Aggressive prostate cancer with somatic loss of the homologous recombination repair gene FANCA: a case report

Background

Precision medicine based on genomic analysis of germline or tumor tissue is attracting attention. However, there is no consensus on how to apply the results of genomic analysis to treatment.

Case presentation

A 59-year-old man diagnosed with metastatic prostate cancer was diagnosed with castration-resistant prostate cancer. Although he was sequentially treated with enzalutamide and abiraterone, bone metastasis progression was identified by skeletal scintigraphy. Therefore, we sequentially performed docetaxel therapy followed by cabazitaxel. After the third cycle of cabazitaxel, his prostate-specific antigen level was stable at < 10 ng/mL, and no radiological progression was detected.

The patient’s formalin-fixed paraffin-embedded tumor biopsy specimen underwent multiple-gene testing by next-generation sequencing, which identified a FANCA homodeletion. No significant germline mutation was observed.

Conclusions

We describe a case of aggressive, castration-resistant prostate cancer with FANCA homodeletion. Genomic analysis of prostate cancer tissue can be useful to determine optimal treatment of such cancers.

Various drugs, such as second-generation antiandrogens, radium-223, and cabazitaxel, have been approved for treatment of castration-resistant prostate cancer (CRPC) in many countries, including Japan. However, the duration of response to these drugs is limited to several months. Although precision medicine based on genomic analysis of germline or tumor tissue is attracting attention, there is no consensus on how to apply the results of genomic analysis to treatment.

Allelic imbalance of 16q, which includes FANCA gene, is a known risk factor for cancer development or progression [1,2,3]. Recent studies have shown that DNA damage repair gene variants are biomarkers for the response to poly (ADP)-ribose polymerase (PARP) inhibitors [4] but are poor prognostic factors for prostate cancer [5].

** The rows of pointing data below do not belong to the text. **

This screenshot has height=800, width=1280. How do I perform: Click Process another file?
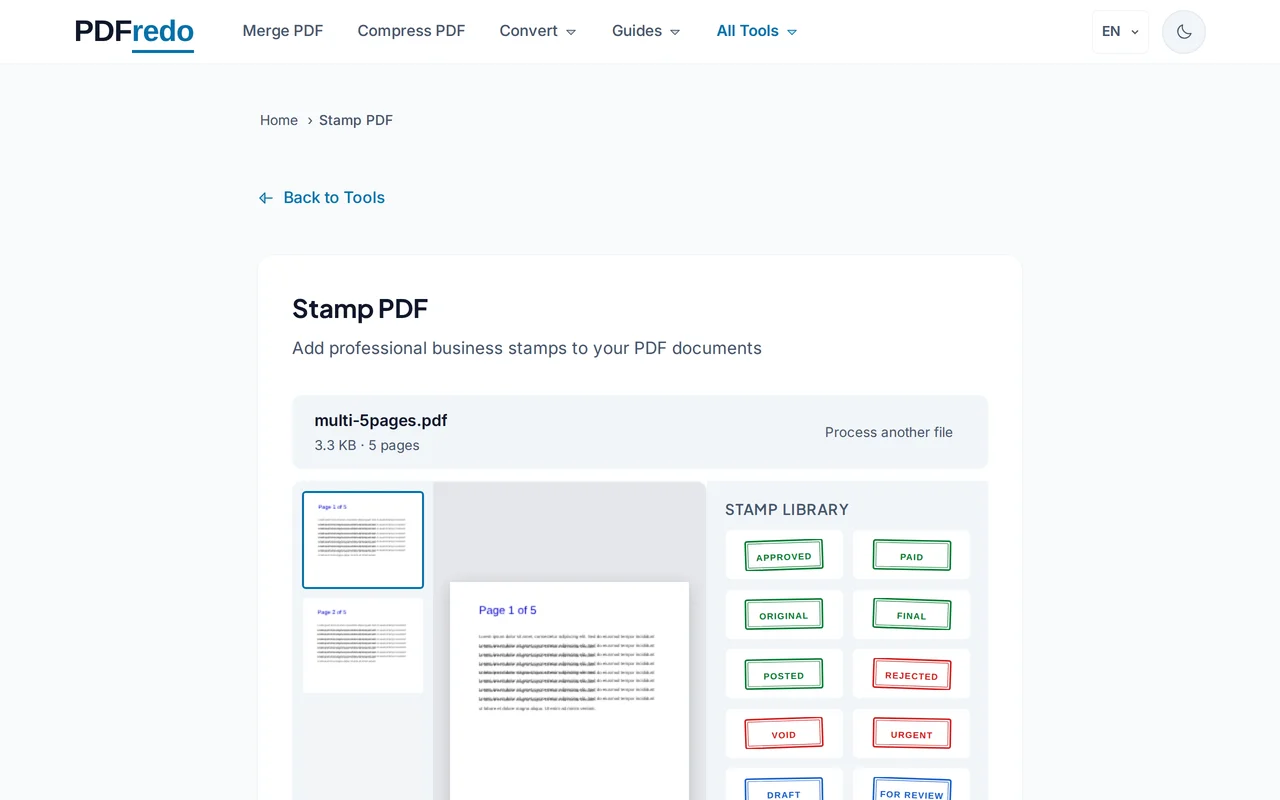click(x=888, y=432)
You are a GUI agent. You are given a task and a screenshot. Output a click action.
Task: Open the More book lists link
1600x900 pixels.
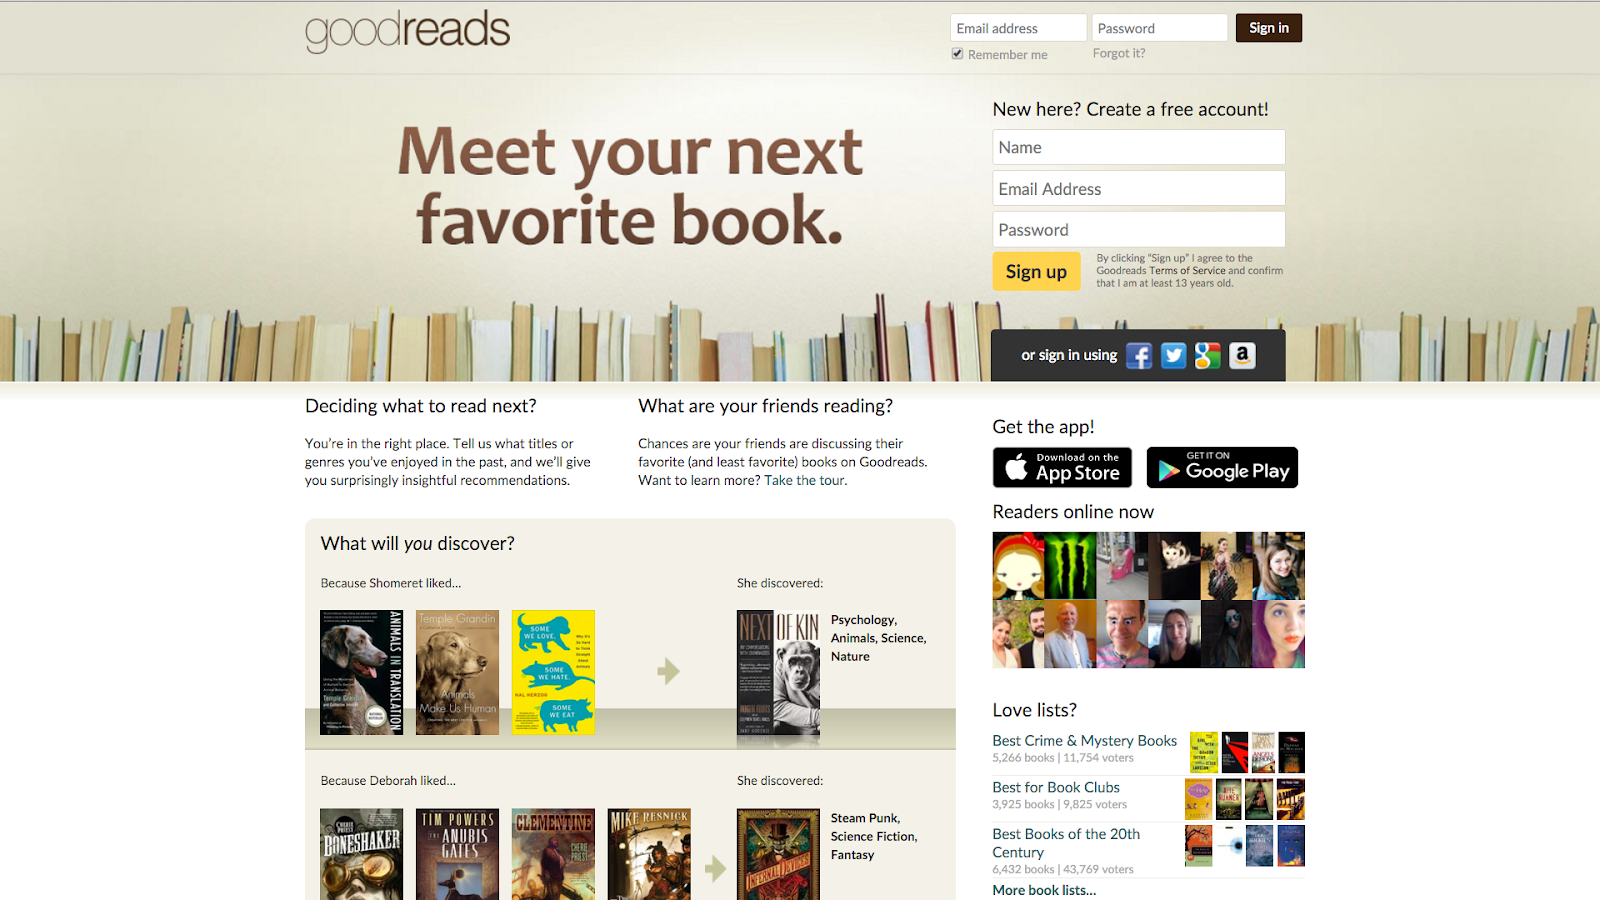[x=1044, y=890]
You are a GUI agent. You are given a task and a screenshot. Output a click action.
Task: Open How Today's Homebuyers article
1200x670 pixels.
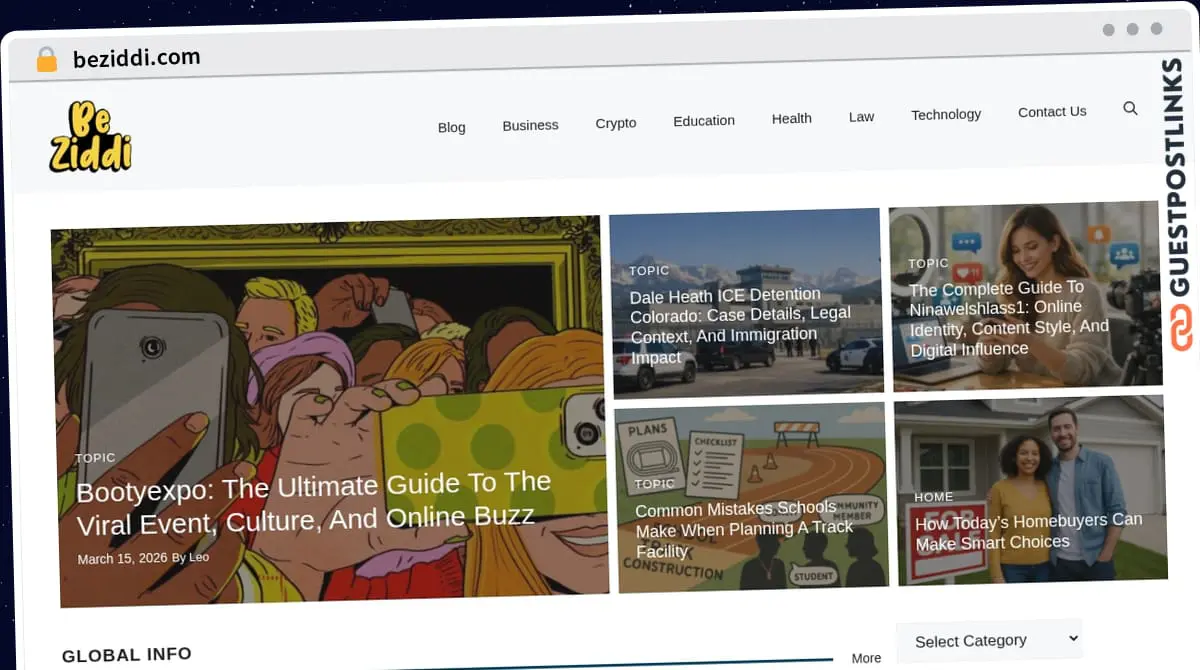(x=1028, y=531)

We present a case of prostate cancer that was resistant to second-generation antiandrogens and taxanes and showed somatic loss of the homologous recombination repair gene FANCA.

A 59-year-old man visited our hospital in July 2017 with an elevated level (88 ng/mL) of prostate-specific antigen (PSA). He was diagnosed with prostatic adenocarcinoma with a Gleason score of 4 + 5 = 9 (Fig. 1a) by prostate needle biopsy. Magnetic resonance imaging (MRI) showed a prostate tumor invading the seminal vesicles (Fig. 1b), and skeletal scintigraphy showed multiple bone metastases, including the pubis, ischium, and left femur (Fig. 1c). He started therapy with a gonadotropin-releasing hormone (GnRH) antagonist, and subsequently, docetaxel was added to the therapy for high-volume tumors. Although his PSA level reduced to 3.37 ng/mL, it started to increase gradually after the sixth cycle of docetaxel, and he exhibited gross hematuria at two months of treatment. MRI revealed progressive prostate cancer invading the bladder. He started enzalutamide, and his PSA level reduced from 7.08 to 3.16 ng/mL (55% reduction); however, progression of bone metastases was detected by skeletal scintigraphy after 5 months (Fig. 1d, e). Therefore, we sequentially started cabazitaxel therapy. His PSA level was stable, and no radiological progression was detected after the third cycle of cabazitaxel (Additional file 1). Acquiring cabazitaxel resistance was thought to be inevitable. Genomic analysis of the tumor and germline genome was performed because of patient’s concern about the heritability of the condition to his sons. We performed genomic analysis using both prostate needle-biopsy tissue for somatic aberration and white blood cells for germline aberration (Additional file 2). Next-generation sequencing identified homodeletion of FANCA in the tumor tissue. No significant germline mutation of FANCA was identified in white blood cell genome. Based on a copy number variations box plot and variant allele frequency plot (Fig. 2), the cancer had large subchromosomal deletions and allelic imbalance, which are reported to be found in homologous-recombination-impaired cancers [6].

a Representative figure showing the hematoxylin and eosin staining of the prostate needle-biopsy specimens. The enlarged picture shows the tumor with Gleason patterns 4 and 5. Scale bar, 100 μm. b Magnetic resonance imaging (MRI) showing a prostatic tumor invading the seminal vesicles (arrow). c Skeletal scintigraphy at diagnosis. d Skeletal scintigraphy after the sixth cycle of docetaxel. e Skeletal scintigraphy 5 months after enzalutamide was started. Bone metastases were exacerbated (arrow)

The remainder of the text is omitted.